Mystery/Thriller Book ReviewsPage Three of Four
A Highland Christmas by M.C. BeatonMysterious Press, Nov., 1999.
Hardcover, 129 pages.
It's Christmastime in the Scottish Highlands, but you'd never know it. The Calvinist element doesn't hold with all those pagan trappings, such as lights, Christmas trees and the like. For Police Constable Hamish Macbeth, things are especially depressing: his family has won a trip to Florida for the holidays, but he's stuck at home covering for a sick colleague. There are plenty of things that require a policeman's attention: crabby old Mrs. Gallagher has lost her cat and seems unnaturally afraid of something, and the Christmas tree and lights for the town of Cnothan have been stolen. The old folks at the nursing home could use some Christmas cheer, as could a local schoolgirl whose parents refuse to celebrate Christmas. Hamish is well up to the task -- and even finds a bit of romance with the local schoolteacher.
A Highland Christmas is really a novella; it's only 129 pages long. But it's the perfect length for a quick afternoon read if you're looking for a heartwarming pick me up. All the familiar village characters are here, and a few new ones, as well. Charmingly illustrated, this Christmas tale is a lovely gift from the talented M. C. Beaton.
Hunter's Moon by Dana StabenowBerkley, Dec., 1999.
Paperback, 239 pages.
Kate Shugak and Jack Morgan have been hired by their friend George Perry to serve as guides on a hunting expedition booked by some German computer executives. George Perry runs the expeditions from his hunting lodge 125 miles northeast of Anchorage, Alaska, ten miles south of the Denali National Preserve. When Kate and Jack meet the members of the group, they are somewhat surprised. They are an obnoxious group, totally unprepared for a trek in the wilderness and seemingly totally ignorant of guns or hunting procedures. With grave misgivings, they agree to stay and guide the group. When one of the group is found dead, shot, Kate is sure there is more going on in this expedition than a simple moose hunt. There is more going on, and unfortunately Kate is soon in the midst of corporate intrigue and a killing spree. She will need all of her wilderness training and courage to escape this expedition alive.

**WORK TASK:** Please copy the book reviews word for word, from "A Highland Christmas is" up to and including "StabenowBerkley, Dec., 1999.".

**DATASET CONTENT:**
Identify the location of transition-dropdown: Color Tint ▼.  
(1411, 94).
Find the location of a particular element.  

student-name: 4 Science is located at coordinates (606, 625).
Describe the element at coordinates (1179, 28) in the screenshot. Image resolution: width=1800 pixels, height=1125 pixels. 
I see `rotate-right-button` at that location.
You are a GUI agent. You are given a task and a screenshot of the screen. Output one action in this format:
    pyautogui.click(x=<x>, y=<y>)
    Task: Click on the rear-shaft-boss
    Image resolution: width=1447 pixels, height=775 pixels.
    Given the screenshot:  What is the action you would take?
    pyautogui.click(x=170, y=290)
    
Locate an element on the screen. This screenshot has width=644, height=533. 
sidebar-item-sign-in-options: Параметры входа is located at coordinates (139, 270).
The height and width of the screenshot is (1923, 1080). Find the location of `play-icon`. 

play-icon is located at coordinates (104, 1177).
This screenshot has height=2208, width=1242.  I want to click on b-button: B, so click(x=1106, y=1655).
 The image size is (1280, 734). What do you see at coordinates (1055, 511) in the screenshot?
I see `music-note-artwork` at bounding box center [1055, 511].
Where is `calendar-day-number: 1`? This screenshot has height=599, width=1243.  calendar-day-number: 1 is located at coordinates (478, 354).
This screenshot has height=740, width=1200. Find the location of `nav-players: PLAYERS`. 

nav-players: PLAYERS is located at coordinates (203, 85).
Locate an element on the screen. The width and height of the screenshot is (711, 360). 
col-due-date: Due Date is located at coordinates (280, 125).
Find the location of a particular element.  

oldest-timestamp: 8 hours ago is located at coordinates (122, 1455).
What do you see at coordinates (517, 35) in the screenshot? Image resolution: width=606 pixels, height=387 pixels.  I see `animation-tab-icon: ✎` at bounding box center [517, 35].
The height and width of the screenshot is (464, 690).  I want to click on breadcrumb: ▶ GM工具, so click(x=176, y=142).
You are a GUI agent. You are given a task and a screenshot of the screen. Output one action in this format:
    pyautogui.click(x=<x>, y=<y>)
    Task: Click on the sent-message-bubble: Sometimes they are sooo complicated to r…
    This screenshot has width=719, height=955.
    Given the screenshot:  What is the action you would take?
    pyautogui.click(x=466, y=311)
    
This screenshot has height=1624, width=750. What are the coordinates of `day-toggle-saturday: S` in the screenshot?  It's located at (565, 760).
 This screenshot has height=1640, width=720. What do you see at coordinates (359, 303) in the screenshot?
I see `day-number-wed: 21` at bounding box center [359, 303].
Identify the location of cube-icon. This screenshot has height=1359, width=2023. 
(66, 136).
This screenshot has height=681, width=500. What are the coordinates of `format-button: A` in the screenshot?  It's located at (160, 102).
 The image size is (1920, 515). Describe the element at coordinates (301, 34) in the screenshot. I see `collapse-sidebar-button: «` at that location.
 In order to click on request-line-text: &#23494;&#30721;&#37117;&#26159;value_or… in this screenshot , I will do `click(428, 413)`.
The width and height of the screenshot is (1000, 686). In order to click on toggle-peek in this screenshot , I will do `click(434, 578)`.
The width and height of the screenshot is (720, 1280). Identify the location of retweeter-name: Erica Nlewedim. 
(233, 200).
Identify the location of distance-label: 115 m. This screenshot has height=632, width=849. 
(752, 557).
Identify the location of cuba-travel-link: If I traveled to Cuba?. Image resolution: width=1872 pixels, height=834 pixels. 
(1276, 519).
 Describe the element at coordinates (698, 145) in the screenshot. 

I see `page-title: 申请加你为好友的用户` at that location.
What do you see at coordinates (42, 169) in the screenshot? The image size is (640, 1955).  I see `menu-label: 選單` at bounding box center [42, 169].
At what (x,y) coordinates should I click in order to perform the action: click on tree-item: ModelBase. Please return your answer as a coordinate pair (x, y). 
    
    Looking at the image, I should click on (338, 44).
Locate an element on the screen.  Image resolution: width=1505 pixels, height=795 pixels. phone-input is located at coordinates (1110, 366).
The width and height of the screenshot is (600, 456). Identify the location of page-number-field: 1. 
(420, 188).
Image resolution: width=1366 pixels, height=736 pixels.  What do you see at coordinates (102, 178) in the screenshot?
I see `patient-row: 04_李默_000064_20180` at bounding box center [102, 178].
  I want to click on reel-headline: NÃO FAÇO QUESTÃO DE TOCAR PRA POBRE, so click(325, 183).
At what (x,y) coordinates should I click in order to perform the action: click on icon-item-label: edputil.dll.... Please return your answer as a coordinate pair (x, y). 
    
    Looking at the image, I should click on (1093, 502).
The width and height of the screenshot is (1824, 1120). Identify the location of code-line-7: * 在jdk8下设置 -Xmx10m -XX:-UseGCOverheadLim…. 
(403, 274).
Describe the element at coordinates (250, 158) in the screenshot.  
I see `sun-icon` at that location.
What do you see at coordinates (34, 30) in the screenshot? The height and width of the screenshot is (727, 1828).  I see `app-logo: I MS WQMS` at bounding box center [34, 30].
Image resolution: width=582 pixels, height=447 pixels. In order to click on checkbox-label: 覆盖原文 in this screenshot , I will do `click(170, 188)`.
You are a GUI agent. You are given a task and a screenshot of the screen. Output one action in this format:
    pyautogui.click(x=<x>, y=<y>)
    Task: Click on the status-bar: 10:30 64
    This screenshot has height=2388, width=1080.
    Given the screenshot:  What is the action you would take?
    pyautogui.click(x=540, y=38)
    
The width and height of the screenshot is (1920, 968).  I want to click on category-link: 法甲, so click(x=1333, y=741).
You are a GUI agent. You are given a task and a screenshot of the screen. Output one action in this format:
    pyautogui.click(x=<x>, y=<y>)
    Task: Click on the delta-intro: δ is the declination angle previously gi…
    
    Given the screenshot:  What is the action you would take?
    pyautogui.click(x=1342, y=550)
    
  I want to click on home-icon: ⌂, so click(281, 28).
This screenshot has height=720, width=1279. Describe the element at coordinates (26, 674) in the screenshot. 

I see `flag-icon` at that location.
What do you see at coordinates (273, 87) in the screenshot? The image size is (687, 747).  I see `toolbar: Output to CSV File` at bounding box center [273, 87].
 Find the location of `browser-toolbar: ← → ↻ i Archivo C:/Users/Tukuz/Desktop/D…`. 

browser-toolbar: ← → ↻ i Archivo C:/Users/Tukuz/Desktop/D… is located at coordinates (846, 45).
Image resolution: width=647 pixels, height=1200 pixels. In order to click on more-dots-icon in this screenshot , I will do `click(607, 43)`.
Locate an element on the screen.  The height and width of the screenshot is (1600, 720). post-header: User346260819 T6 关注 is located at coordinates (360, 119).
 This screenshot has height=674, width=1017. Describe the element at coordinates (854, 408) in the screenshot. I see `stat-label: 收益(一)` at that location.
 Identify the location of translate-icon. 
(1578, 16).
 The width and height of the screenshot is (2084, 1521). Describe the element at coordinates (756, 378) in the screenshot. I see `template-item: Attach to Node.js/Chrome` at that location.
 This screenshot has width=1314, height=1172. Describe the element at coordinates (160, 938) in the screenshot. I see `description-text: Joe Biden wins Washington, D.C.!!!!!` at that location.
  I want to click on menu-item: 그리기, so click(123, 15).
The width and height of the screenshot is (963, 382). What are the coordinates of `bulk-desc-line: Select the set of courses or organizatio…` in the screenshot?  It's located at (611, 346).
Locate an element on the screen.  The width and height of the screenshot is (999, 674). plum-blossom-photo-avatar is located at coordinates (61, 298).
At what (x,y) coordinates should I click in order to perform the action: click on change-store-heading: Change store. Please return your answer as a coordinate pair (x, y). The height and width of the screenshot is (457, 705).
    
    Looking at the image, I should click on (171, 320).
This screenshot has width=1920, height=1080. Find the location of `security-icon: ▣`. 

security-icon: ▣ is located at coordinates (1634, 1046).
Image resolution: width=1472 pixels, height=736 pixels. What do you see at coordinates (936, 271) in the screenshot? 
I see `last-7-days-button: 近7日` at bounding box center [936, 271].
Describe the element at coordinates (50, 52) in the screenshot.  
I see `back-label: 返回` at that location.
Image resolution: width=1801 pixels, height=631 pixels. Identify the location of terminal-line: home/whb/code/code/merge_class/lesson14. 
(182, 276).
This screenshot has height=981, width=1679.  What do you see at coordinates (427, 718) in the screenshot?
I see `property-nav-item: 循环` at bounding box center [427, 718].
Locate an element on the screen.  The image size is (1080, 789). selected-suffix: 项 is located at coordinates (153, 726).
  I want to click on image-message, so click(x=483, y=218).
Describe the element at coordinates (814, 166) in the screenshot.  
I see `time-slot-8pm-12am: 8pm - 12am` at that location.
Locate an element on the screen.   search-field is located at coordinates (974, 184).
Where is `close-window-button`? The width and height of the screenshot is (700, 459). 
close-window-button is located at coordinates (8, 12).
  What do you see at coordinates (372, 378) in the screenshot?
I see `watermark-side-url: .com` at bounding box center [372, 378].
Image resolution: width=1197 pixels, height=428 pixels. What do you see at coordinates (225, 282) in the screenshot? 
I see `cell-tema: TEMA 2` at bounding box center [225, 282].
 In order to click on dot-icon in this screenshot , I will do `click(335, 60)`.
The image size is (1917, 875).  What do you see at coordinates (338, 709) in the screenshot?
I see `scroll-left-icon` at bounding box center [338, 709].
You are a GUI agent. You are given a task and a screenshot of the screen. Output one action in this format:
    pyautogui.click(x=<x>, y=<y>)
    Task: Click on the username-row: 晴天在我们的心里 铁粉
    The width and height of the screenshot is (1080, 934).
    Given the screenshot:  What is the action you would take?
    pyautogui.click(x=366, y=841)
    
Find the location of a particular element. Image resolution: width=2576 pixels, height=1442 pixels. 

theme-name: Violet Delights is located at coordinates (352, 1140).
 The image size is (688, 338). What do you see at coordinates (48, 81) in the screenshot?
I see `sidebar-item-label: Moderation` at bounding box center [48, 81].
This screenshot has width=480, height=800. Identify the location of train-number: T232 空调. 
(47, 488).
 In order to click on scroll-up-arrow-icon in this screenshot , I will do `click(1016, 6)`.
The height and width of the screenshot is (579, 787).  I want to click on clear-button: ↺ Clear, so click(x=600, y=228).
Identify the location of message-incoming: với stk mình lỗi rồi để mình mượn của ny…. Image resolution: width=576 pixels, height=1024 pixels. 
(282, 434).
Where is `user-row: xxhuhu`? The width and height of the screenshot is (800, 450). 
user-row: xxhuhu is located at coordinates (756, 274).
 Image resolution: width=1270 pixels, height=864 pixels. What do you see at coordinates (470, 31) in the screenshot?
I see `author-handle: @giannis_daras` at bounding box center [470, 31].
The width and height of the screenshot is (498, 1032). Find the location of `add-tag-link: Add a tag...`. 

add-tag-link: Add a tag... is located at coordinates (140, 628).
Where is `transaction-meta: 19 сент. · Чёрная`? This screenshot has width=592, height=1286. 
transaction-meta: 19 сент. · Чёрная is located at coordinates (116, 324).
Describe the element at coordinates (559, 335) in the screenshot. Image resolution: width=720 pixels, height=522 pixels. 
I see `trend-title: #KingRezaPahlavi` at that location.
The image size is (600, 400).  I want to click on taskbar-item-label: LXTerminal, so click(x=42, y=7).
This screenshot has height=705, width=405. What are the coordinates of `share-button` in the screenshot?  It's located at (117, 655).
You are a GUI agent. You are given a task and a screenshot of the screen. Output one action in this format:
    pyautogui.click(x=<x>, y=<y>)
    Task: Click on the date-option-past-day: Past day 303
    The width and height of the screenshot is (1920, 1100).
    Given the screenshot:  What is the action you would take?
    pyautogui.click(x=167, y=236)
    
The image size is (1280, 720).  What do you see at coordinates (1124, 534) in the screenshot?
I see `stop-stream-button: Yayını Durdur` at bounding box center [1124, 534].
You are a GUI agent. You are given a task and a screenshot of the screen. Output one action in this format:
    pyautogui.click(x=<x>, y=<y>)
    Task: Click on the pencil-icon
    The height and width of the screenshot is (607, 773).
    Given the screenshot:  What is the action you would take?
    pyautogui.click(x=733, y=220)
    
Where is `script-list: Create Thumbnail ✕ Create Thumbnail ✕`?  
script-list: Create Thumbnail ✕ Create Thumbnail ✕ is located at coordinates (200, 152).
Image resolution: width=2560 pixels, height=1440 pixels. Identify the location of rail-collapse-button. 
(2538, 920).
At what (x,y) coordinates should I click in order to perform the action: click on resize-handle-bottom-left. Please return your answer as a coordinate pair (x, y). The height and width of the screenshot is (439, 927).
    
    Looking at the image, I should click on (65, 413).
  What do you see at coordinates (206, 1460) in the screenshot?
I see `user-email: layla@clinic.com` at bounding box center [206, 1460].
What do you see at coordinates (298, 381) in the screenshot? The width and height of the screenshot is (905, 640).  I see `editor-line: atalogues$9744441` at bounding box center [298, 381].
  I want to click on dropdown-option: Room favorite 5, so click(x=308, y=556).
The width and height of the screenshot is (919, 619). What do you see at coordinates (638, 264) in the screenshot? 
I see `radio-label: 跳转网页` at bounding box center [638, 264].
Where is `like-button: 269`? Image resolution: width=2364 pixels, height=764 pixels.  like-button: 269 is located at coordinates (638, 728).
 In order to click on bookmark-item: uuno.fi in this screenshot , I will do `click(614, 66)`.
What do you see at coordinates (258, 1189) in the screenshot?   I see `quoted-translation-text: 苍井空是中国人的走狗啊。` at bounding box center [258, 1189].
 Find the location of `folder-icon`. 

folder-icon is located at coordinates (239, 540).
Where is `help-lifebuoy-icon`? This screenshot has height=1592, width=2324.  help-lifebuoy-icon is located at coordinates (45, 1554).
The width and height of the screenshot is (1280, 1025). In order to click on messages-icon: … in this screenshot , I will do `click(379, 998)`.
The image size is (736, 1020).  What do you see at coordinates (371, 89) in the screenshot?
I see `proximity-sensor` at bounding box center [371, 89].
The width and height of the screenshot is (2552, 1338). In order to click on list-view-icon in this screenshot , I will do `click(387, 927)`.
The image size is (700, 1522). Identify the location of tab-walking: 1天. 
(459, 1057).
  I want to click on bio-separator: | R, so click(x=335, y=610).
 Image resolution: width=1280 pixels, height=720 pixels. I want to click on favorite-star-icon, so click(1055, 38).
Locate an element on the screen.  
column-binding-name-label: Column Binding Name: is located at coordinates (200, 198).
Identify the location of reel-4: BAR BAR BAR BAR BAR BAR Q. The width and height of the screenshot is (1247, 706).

**PROBLEM SOLUTION:**
A Highland Christmas is really a novella; it's only 129 pages long. But it's the perfect length for a quick afternoon read if you're looking for a heartwarming pick me up. All the familiar village characters are here, and a few new ones, as well. Charmingly illustrated, this Christmas tale is a lovely gift from the talented M. C. Beaton.
Hunter's Moon by Dana StabenowBerkley, Dec., 1999.